Former U.N. Ambassador and South Carolina Governor Nikki Haley told conservative commentator Glenn Beck Friday that white supremacist Dylan Roof “hijacked” the Confederate flag, which she said South Carolinians saw as representing “service and sacrifice and heritage.”

Haley was speaking about the 2015 mass shooting at a church in Charleston, S.C., in which Roof murdered nine Black churchgoers in in the name of white supremacy. Photographs emerged of Roof posing with the Confederate flag. In the aftermath of the shooting, Haley pushed to remove the Confederate flag from the South Carolina state house grounds, where it had been since the 1960s.

A clip of Haley’s comment went viral, as many on social media argued Haley was not fully acknowledging the flag’s Civil War and segregationists origins.

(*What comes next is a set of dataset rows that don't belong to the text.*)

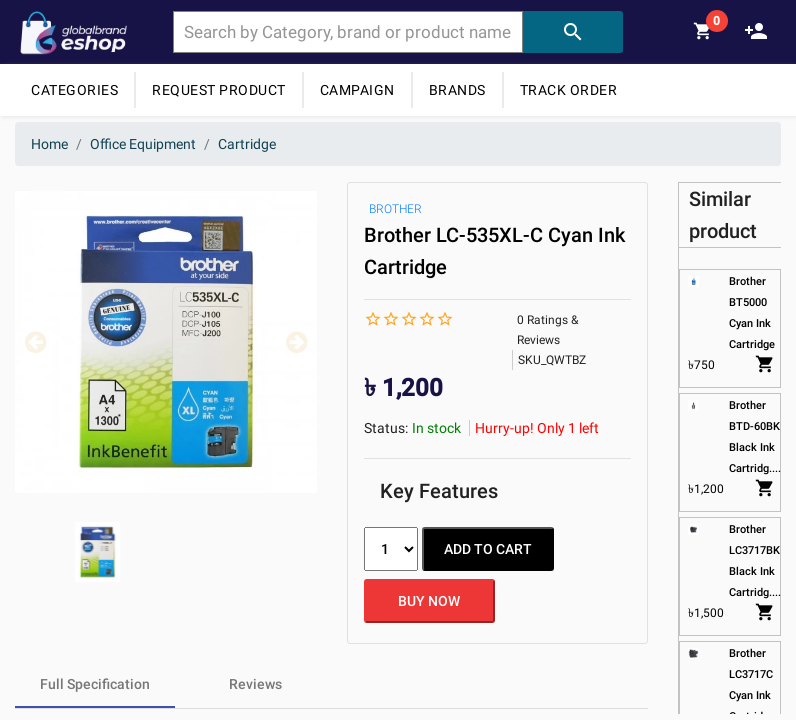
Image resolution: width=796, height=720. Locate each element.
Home (49, 144)
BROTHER (395, 209)
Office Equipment (143, 144)
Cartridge (247, 144)
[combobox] (348, 32)
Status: (386, 428)
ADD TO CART (488, 549)
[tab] (95, 684)
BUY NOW (429, 601)
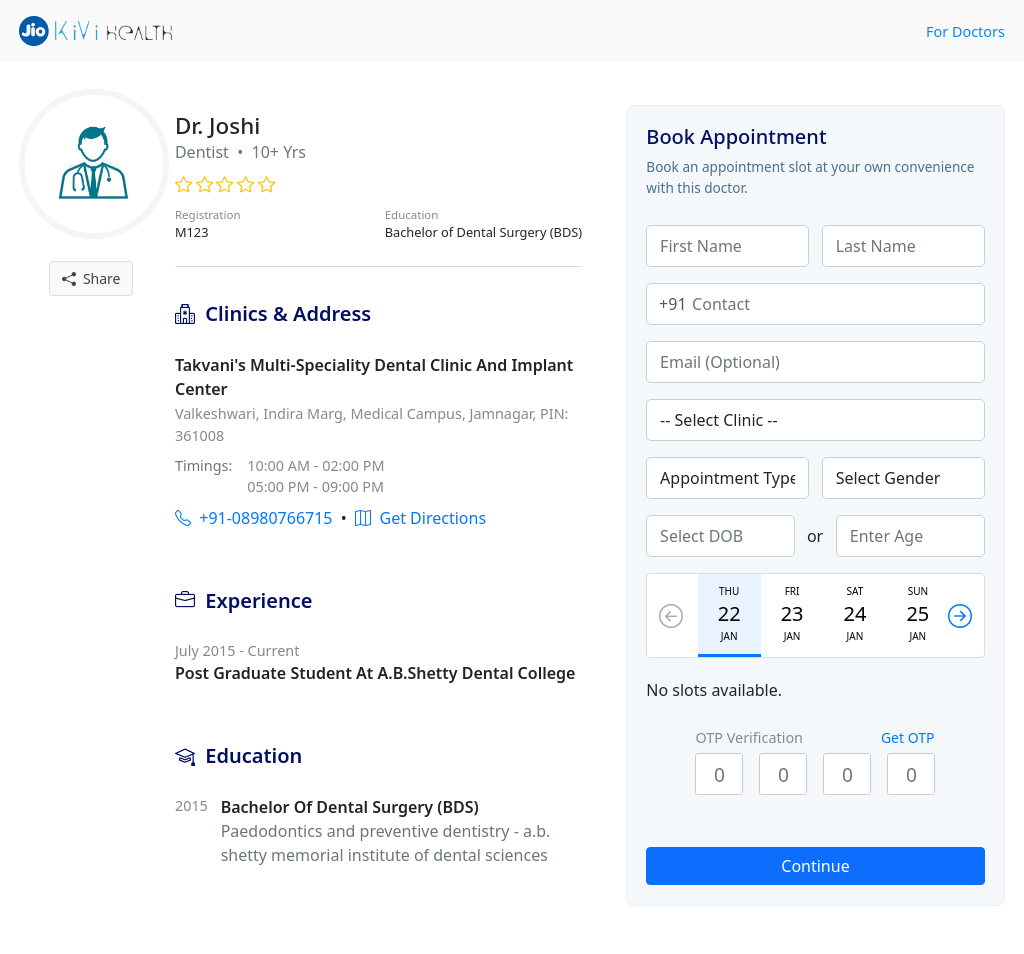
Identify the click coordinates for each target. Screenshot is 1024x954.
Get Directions (420, 518)
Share (91, 278)
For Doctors (965, 31)
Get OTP (908, 737)
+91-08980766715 (254, 518)
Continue (815, 866)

“South Carolina fell to our knees when this happened. This is one of the oldest African-American churches. These 12 people were amazing people. They loved their church. They loved their family. They loved their community,” Haley said. “And here is this guy that comes out with this manifesto holding the Confederate flag and just hijacked everything that people thought of.”

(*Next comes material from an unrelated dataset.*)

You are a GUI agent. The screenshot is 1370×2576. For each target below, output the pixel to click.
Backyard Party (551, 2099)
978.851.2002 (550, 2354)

“We don’t have hateful people in South Carolina. There’s always the small minority that’s always going to be there. But people saw it as service and sacrifice and heritage. But once he did that, there was no way to overcome it,” she continued.

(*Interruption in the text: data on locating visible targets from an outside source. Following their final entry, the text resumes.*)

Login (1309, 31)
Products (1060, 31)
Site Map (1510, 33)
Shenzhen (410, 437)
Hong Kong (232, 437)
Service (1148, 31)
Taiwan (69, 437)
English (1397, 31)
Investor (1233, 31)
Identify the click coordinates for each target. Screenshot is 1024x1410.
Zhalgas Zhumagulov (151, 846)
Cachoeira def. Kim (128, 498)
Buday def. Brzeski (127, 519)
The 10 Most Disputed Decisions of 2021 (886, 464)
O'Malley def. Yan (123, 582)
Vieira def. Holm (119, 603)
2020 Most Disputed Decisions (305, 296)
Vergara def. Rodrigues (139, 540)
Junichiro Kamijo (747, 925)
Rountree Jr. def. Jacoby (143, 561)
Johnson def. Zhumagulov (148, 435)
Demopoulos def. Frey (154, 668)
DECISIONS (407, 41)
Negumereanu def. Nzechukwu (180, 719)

Haley also spoke about how she felt the national media tried to connect the massacre to questions around racism, gun control and the death penalty. “And I really pushed off the national media and said there will be a time and place where we talk about this is but it is not now, we’re going to get through the funerals we’re going to respect them, and we will have that conversation,” she said.

“We had a really tough few weeks of debate, but we didn’t have riots. We had vigils,” Haley said. “We didn’t have protests. We had hugs. And the people of South Carolina stepped up and showed the world what it looks like to show grace and strength in the eyes of tragedy.”

A tweet of Haley’s comments went viral, although the text of the tweet didn’t mention that Haley was speaking to other’s perceptions of the flag, not her own.

The Confederate battle flag was originally flown in the Civil War as American Southern states attempted to secede from the U.S. Once the Confederacy was defeated, the flag did not reemerge in the South for several decades. It grew more popular in the 20th century, amid white Southern resistance to the the growing Civil Rights Movement and federally mandated desegregation. South Carolina Senator Strom Thurmond’s segregationist Dixicrat movement flew the Confederate flag, arguing it represented Southern history.

The Confederate flag’s placement at the South Carolina Capitol was confirmed by the state legislature in 1962. It was first raised the year before as part of an official commemoration of the 100th anniversary of the Civil War, but, as TIME reported back in 2015, historians say the emergence of the flag likely was meant “to symbolize Southern defiance in the face of a burgeoning Civil Rights Movement.”

Regardless, many pushed back against Haley’s characterization of what the flag has embodied for Americans. Other people on Twitter questioned which South Carolinian’s Haley was referring to when she said they saw the flag as heritage. The state is 27% African American, according to the U.S. Census Bureau.

Haley responded to the criticism on Twitter later on Friday, writing, “2015 was a painful time for our state. The pain was and is still real.”

 

“For many people in our state, the flag stands for traditions that are noble,” she said at the time. “Traditions of history, of heritage, and of ancestry. The hate filled murderer who massacred our brothers and sisters in Charleston has a sick and twisted view of the flag.” When announcing the decision to remove the flag from the Statehouse grounds in 2015, Haley also said, “I think the more important part is it should have never been there… these grounds are a place that everybody should feel a part of. What I realized now more than ever is people were driving by and felt hurt and pain. No one should feel pain.”